Aos 40 anos, vivendo um dos momentos mais importantes da carreira, ele contou
que sua mãe não conseguiu acompanhar o jogo por dificuldades financeiras e
problemas com visto. Também falou dos avós, que o criaram durante a infância e
já haviam falecido. Chorou diante das câmeras ao lembrar que demorou décadas
para alcançar aquele momento e que, mesmo sem imaginar quando criança viver
algo parecido, finalmente podia dizer ao seu “eu” mais jovem que tudo havia
valido a pena.
Em
poucas horas, milhões de pessoas passaram a conhecer sua história. O que antes
era apenas um perfil com poucos seguidores transformou-se em uma corrente
global de apoio e carinho. Brasileiros, inclusive, mobilizaram-se para
segui-lo, compartilhar sua trajetória e demonstrar afeto. Um gesto simples, mas
extremamente simbólico.
O
esporte tem essa capacidade rara de despertar coletividade em tempos tão
individualistas.
Nas
Olimpíadas também vimos histórias que emocionaram o país. A ginasta brasileira
Lorrane Oliveira conquistou uma medalha histórica poucos meses após perder a
irmã mais nova. Mesmo atravessando o luto, encontrou forças para continuar
competindo e transformou a dor em homenagem, dedicação e resistência.
Por
trás de cada medalha, defesa, corrida ou apresentação, existem pessoas reais.

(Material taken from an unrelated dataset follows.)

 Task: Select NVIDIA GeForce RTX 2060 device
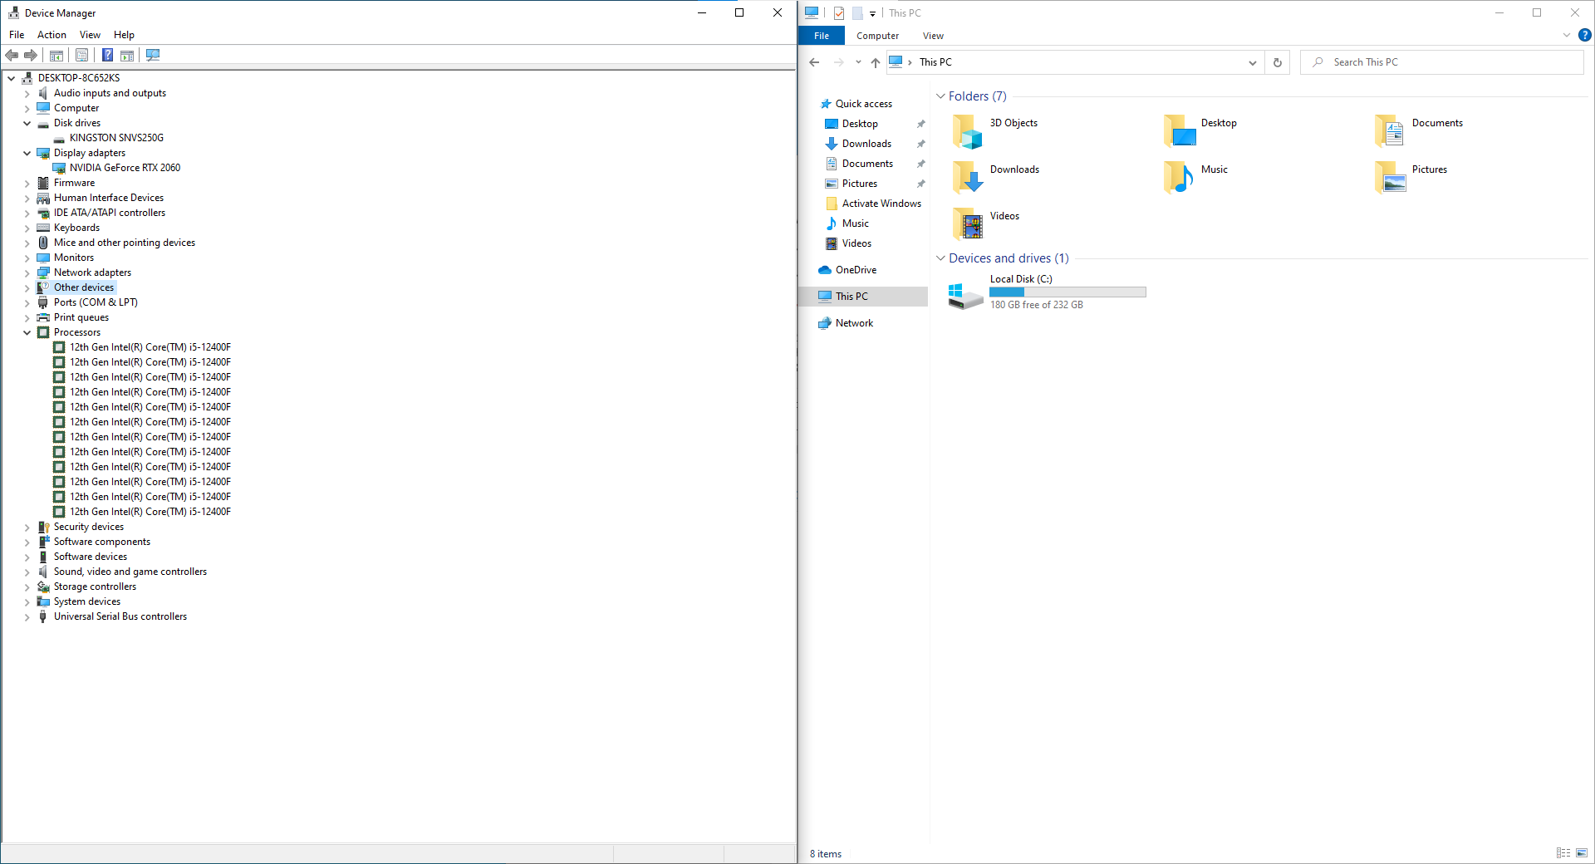pyautogui.click(x=125, y=168)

Atletas que muitas vezes enfrentam pobreza, ausência de estrutura, saudade da
família, preconceito, luto e inúmeras barreiras invisíveis para chegar onde
chegaram.
As
grandes competições revelam ao mundo a diversidade humana. Vemos países
pequenos dividindo espaço com grandes potências, atletas vindos de realidades
completamente diferentes compartilhando o mesmo palco e sonhos semelhantes. Mas
também enxergamos desigualdades profundas, quem teve acesso a investimento,
quem precisou lutar sozinho, quem precisou sobreviver antes mesmo de competir.
Talvez
seja exatamente por isso que esses eventos mexam tanto conosco. Porque eles nos
lembram que a humanidade ainda é capaz de se reconhecer na dor e na vitória do
outro.
Quando
uma torcida inteira se emociona com a história de alguém que nunca viu antes,
quando milhões passam a apoiar um atleta desconhecido apenas porque
compreenderam sua trajetória, nasce algo maior do que o esporte. Nasce empatia,
nasce pertencimento, nasce comunidade. Precisamos preservar esse espírito
também fora das arenas.
Que a
emoção que sentimos durante uma Copa do Mundo ou Olimpíada não dure apenas
noventa minutos ou o tempo de uma cerimônia de medalhas. Que ela nos inspire a
construir uma sociedade mais solidária, inclusiva e humana, onde ninguém
precise vencer sozinho para finalmente ser visto.